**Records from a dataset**
--- START ---

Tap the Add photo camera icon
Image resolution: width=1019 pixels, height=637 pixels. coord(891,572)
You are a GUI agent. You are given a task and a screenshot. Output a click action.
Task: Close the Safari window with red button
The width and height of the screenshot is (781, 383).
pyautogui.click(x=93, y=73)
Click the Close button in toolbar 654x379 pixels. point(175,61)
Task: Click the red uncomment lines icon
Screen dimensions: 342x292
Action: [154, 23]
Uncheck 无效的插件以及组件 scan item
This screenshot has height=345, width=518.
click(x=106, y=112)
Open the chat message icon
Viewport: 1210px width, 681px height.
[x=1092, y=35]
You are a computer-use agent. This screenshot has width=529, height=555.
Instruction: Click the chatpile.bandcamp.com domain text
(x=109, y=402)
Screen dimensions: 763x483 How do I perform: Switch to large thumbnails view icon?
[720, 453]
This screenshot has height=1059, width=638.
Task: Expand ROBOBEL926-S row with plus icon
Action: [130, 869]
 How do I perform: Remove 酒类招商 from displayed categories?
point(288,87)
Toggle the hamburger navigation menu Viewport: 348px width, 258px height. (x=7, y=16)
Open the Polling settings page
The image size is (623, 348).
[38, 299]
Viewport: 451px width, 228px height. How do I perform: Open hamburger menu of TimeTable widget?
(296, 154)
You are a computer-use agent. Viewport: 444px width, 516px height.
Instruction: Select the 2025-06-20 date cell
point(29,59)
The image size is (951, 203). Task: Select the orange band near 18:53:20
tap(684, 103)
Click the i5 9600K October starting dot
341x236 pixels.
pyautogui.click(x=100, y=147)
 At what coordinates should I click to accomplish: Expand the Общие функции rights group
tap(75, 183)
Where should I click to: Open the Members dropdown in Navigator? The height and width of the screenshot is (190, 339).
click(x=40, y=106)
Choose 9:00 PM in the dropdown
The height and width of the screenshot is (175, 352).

--- END ---

**What the exercise asks**
With no word changed, write the entries out once more.

**Result of the exercise**
Tap the Add photo camera icon
Image resolution: width=1019 pixels, height=637 pixels. coord(891,572)
You are a GUI agent. You are given a task and a screenshot. Output a click action.
Task: Close the Safari window with red button
The width and height of the screenshot is (781, 383).
pyautogui.click(x=93, y=73)
Click the Close button in toolbar 654x379 pixels. point(175,61)
Task: Click the red uncomment lines icon
Screen dimensions: 342x292
Action: [154, 23]
Uncheck 无效的插件以及组件 scan item
This screenshot has height=345, width=518.
click(x=106, y=112)
Open the chat message icon
Viewport: 1210px width, 681px height.
[x=1092, y=35]
You are a computer-use agent. This screenshot has width=529, height=555.
Instruction: Click the chatpile.bandcamp.com domain text
(x=109, y=402)
Screen dimensions: 763x483 How do I perform: Switch to large thumbnails view icon?
[720, 453]
This screenshot has height=1059, width=638.
Task: Expand ROBOBEL926-S row with plus icon
Action: [130, 869]
 How do I perform: Remove 酒类招商 from displayed categories?
point(288,87)
Toggle the hamburger navigation menu Viewport: 348px width, 258px height. (x=7, y=16)
Open the Polling settings page
The image size is (623, 348).
[38, 299]
Viewport: 451px width, 228px height. How do I perform: Open hamburger menu of TimeTable widget?
(296, 154)
You are a computer-use agent. Viewport: 444px width, 516px height.
Instruction: Select the 2025-06-20 date cell
point(29,59)
The image size is (951, 203). Task: Select the orange band near 18:53:20
tap(684, 103)
Click the i5 9600K October starting dot
341x236 pixels.
pyautogui.click(x=100, y=147)
 At what coordinates should I click to accomplish: Expand the Общие функции rights group
tap(75, 183)
Where should I click to: Open the Members dropdown in Navigator? The height and width of the screenshot is (190, 339).
click(x=40, y=106)
Choose 9:00 PM in the dropdown
The height and width of the screenshot is (175, 352).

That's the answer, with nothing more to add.